The research aimed to assess ChatGPT’s effectiveness in offering clinical decision support across medical specialties within primary care and emergency department contexts. The approach involved inputting 36 published clinical vignettes into the model and tasking it with generating recommendations for differential diagnoses, diagnostic testing, final diagnosis, and management for each case. The recommendations were tailored to the patient’s gender, age, and case severity provided in the vignettes.
Dr.
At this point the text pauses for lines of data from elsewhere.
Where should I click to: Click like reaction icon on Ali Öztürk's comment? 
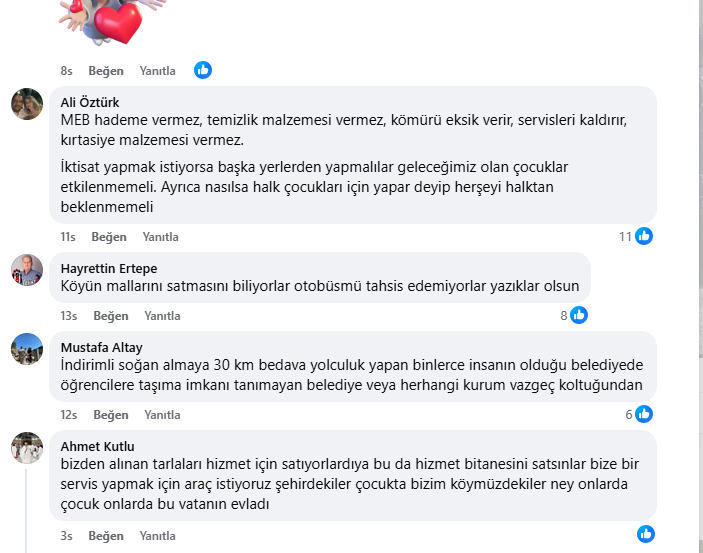pos(644,236)
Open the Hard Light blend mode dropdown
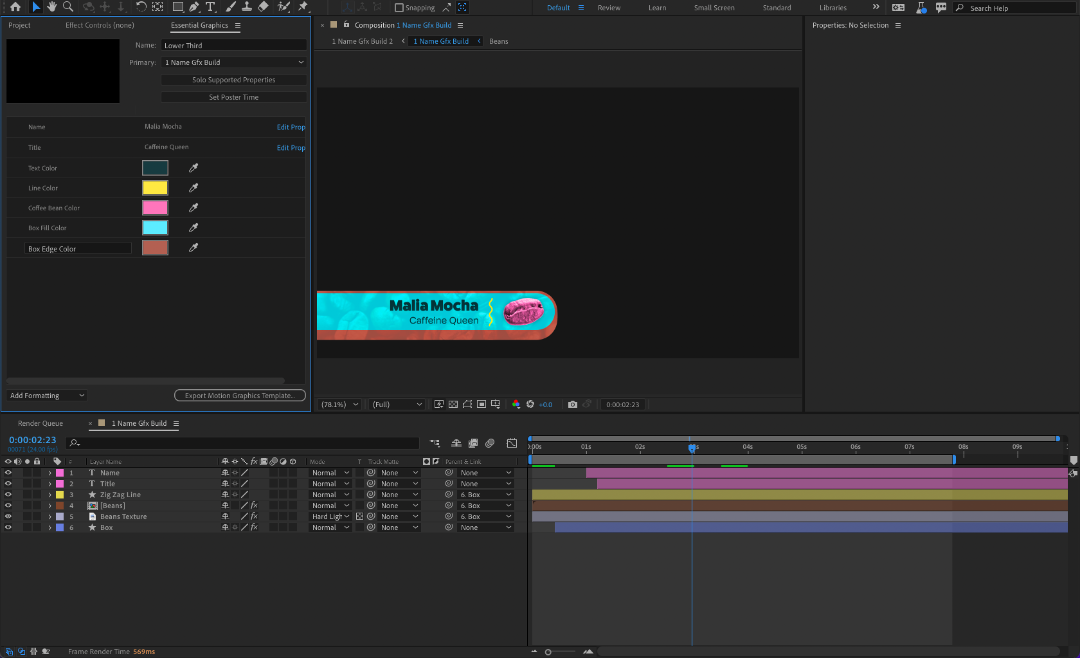Viewport: 1080px width, 658px height. [x=330, y=516]
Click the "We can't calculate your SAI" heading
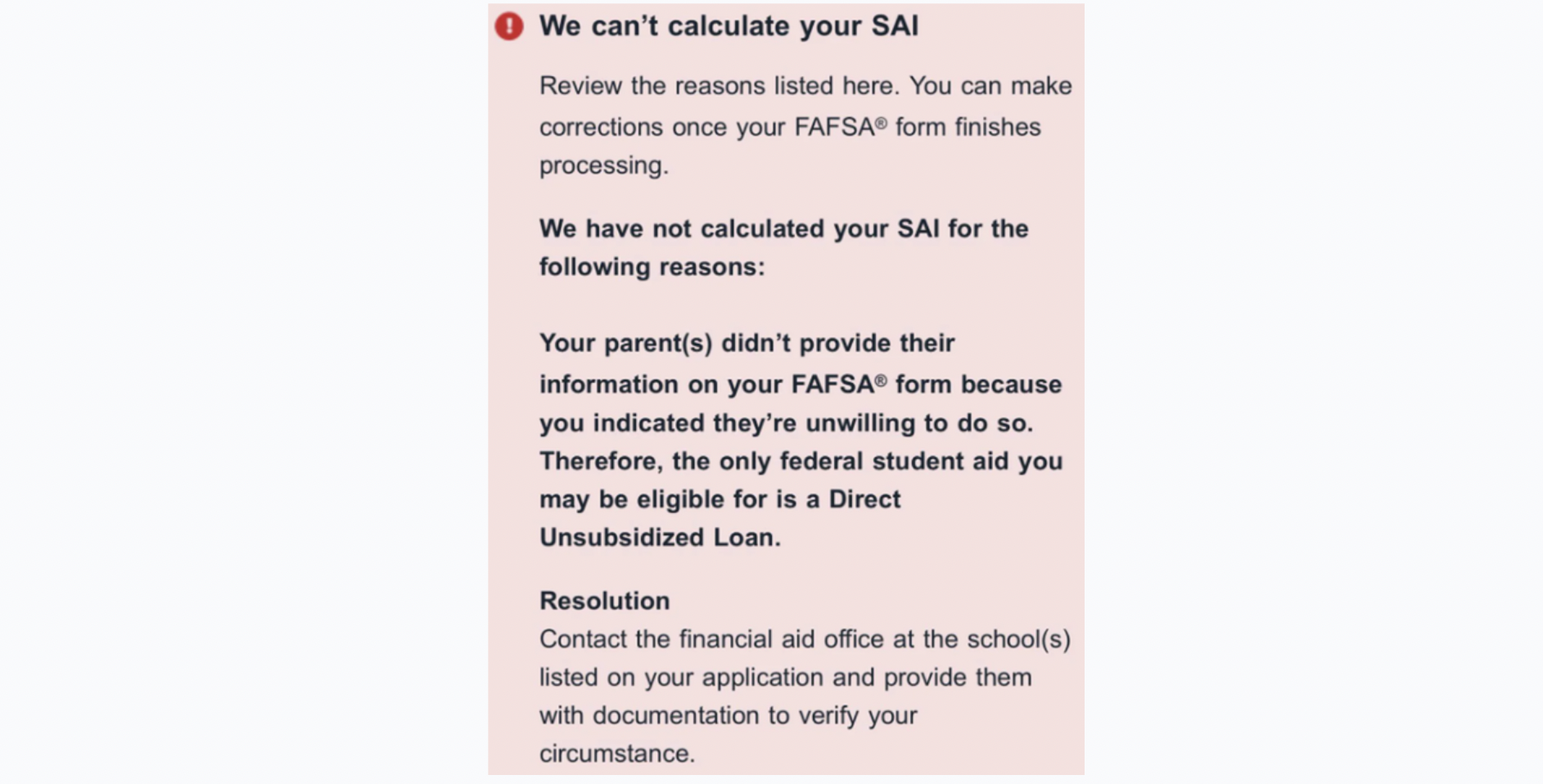 pos(728,26)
Marc Succi, the corresponding author of the study and an associate chair of innovation and commercialization, emphasized that the research extensively evaluated ChatGPT’s decision-support capabilities throughout the patient care process, encompassing everything from initial differential diagnosis to testing, diagnosis, and management.
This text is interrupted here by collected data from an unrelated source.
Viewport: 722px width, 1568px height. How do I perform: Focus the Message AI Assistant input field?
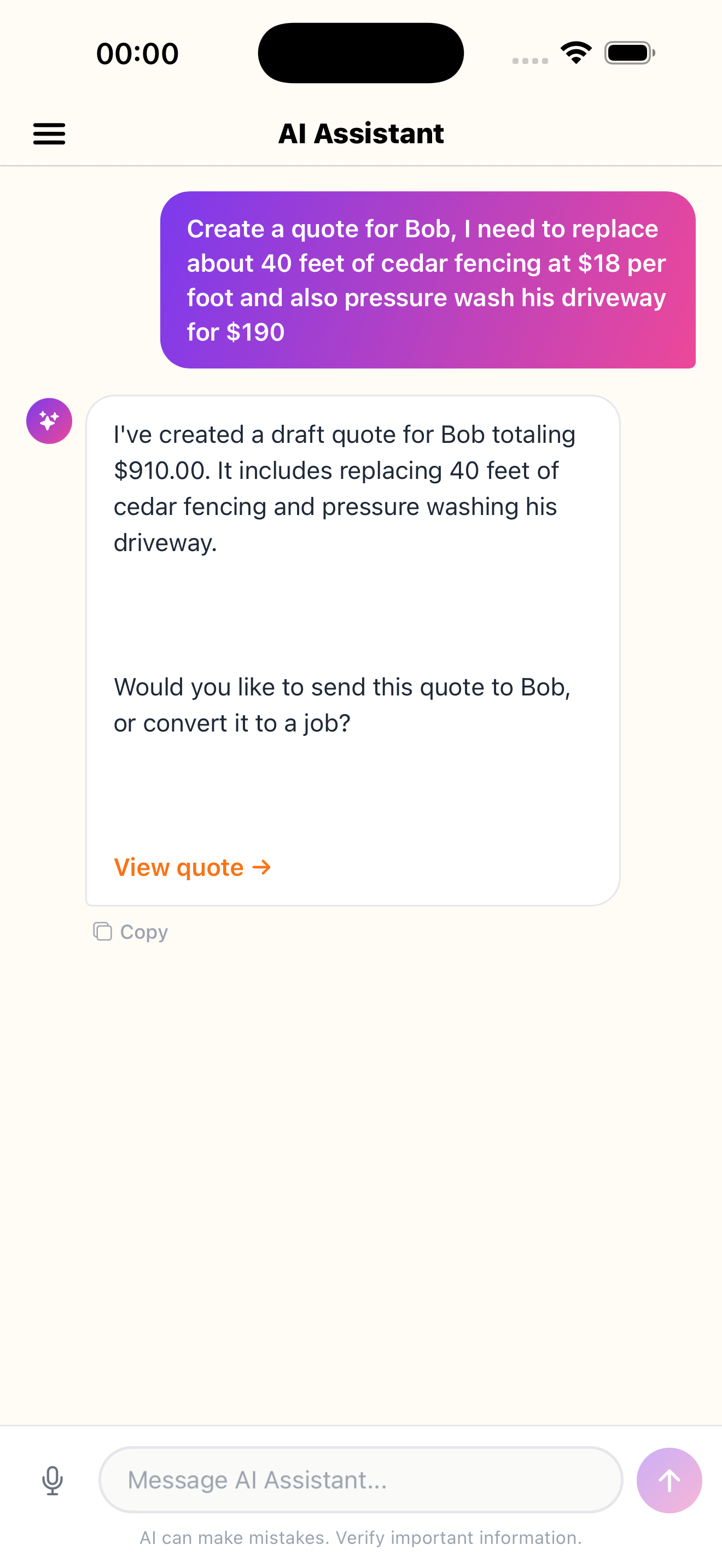pyautogui.click(x=360, y=1480)
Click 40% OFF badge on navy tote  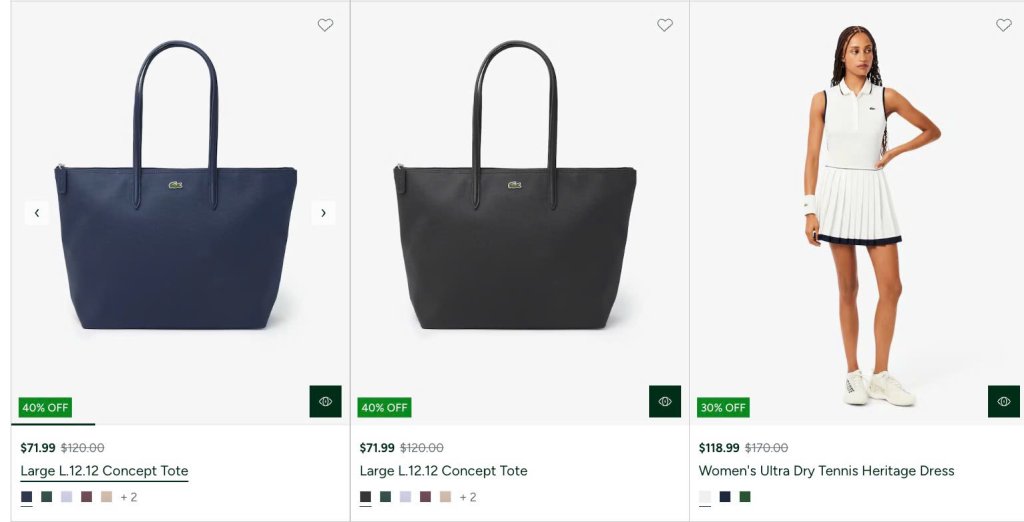(x=45, y=408)
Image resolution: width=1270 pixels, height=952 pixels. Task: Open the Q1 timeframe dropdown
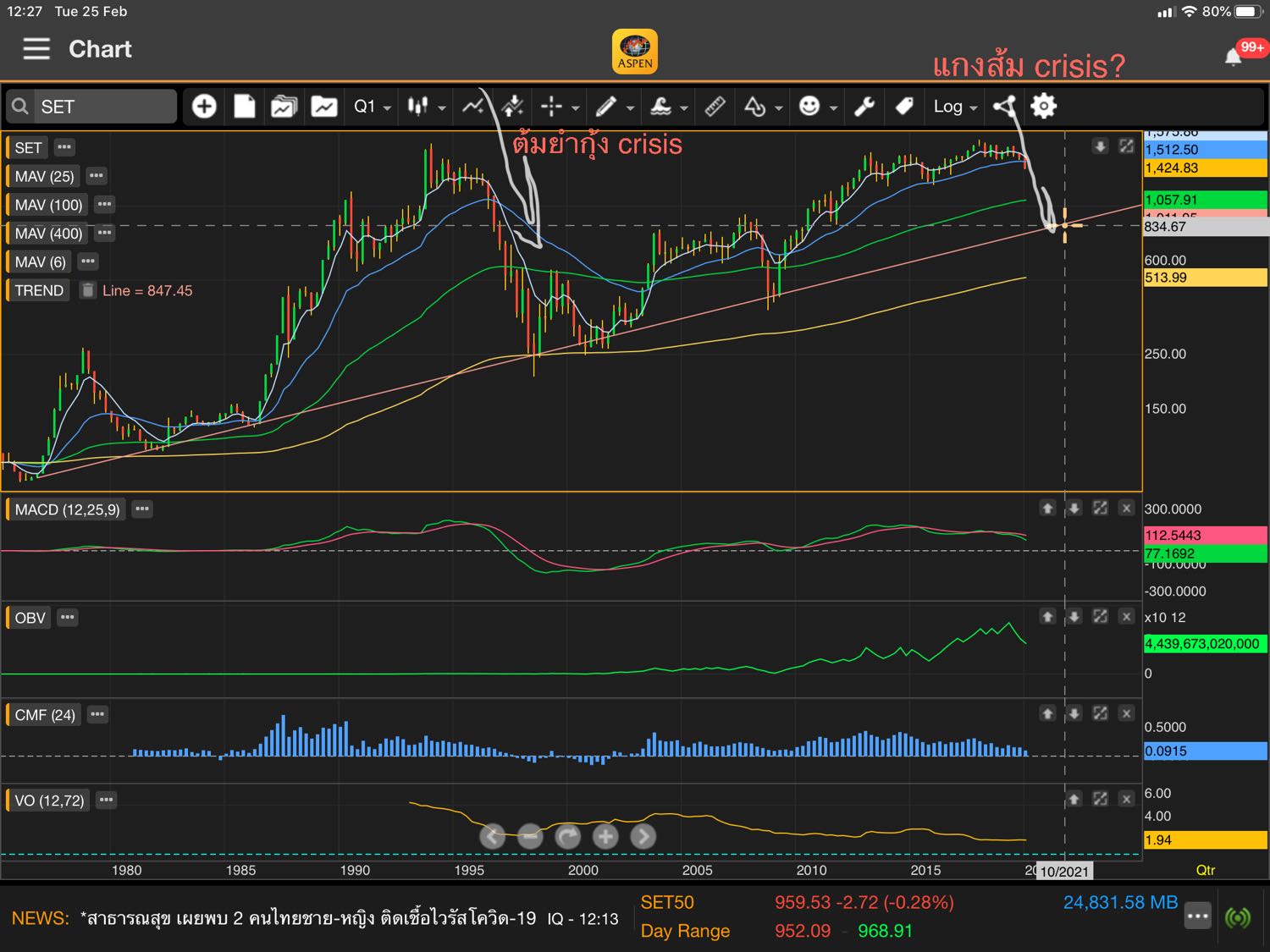point(373,107)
The model’s accuracy was measured by comparing its responses to human-scored answers for the questions in each vignette. According to these evaluations, ChatGPT achieved an overall accuracy of 71.7 percent across all 36 clinical scenarios.
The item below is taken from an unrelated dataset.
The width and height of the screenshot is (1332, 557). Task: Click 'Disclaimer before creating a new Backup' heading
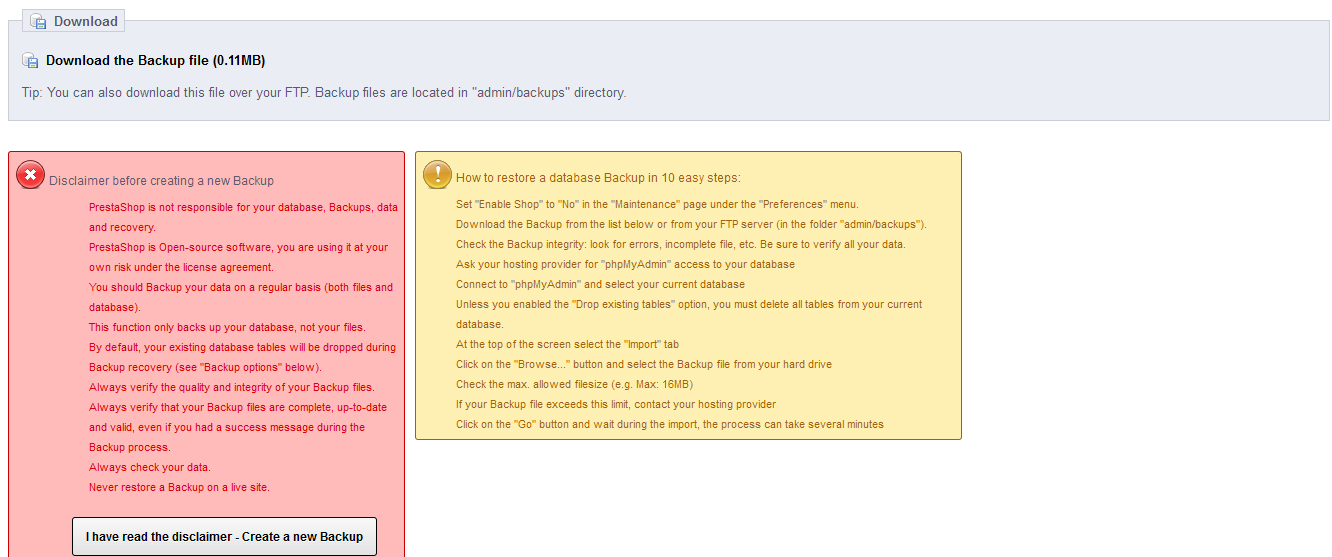[161, 181]
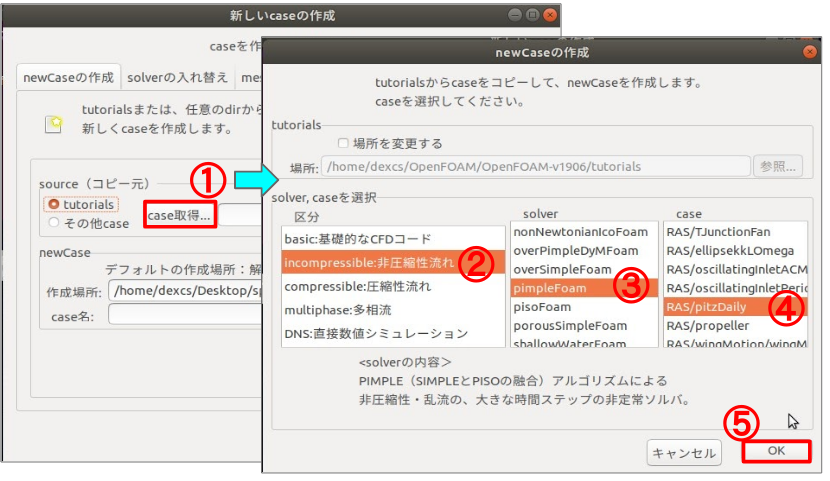Select the tutorials radio button
Viewport: 830px width, 481px height.
coord(54,204)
The model’s highest accuracy, at 76.9 percent, was in generating final diagnoses. However, its performance was slightly lower at 60.3 percent for initial differential diagnoses. The model achieved 68 percent accuracy in clinical management decisions, and this performance remained consistent across primary care and emergency care contexts.
Comparatively, ChatGPT’s performance was less impressive when tasked with differential diagnoses and clinical management compared to answering general medical knowledge questions. Notably, the model’s responses were unbiased in terms of gender.
Dr. Succi noted that the performance level achieved by ChatGPT is comparable to that of a freshly graduated medical professional, such as an intern or resident. This suggests that large language models could significantly contribute to medical practice by providing accurate clinical decision support.
The researchers highlighted that ChatGPT’s performance, while impressive, still faces two significant limitations that must be addressed before its implementation in clinical care: the lack of clear information about the model’s training data and the potential for model hallucinations.
This study underscores the potential of advanced technologies like ChatGPT to assist medical professionals rather than replace them. Dr. Succi explained that while ChatGPT struggled with initial differential diagnoses, it excelled in areas where physicians bring the most value: generating possible diagnoses based on limited initial information.
Moving forward, the research team plans to explore how AI tools can enhance patient care and outcomes, especially in resource-constrained healthcare environments.
This research contributes to the growing body of work examining the potential of large language models in healthcare. For instance, researchers from New York University’s Grossman School of Medicine recently deployed their LLM, NYUTron, to predict clinical outcomes and demonstrated improvements in areas such as readmission forecasting and length of stay prediction.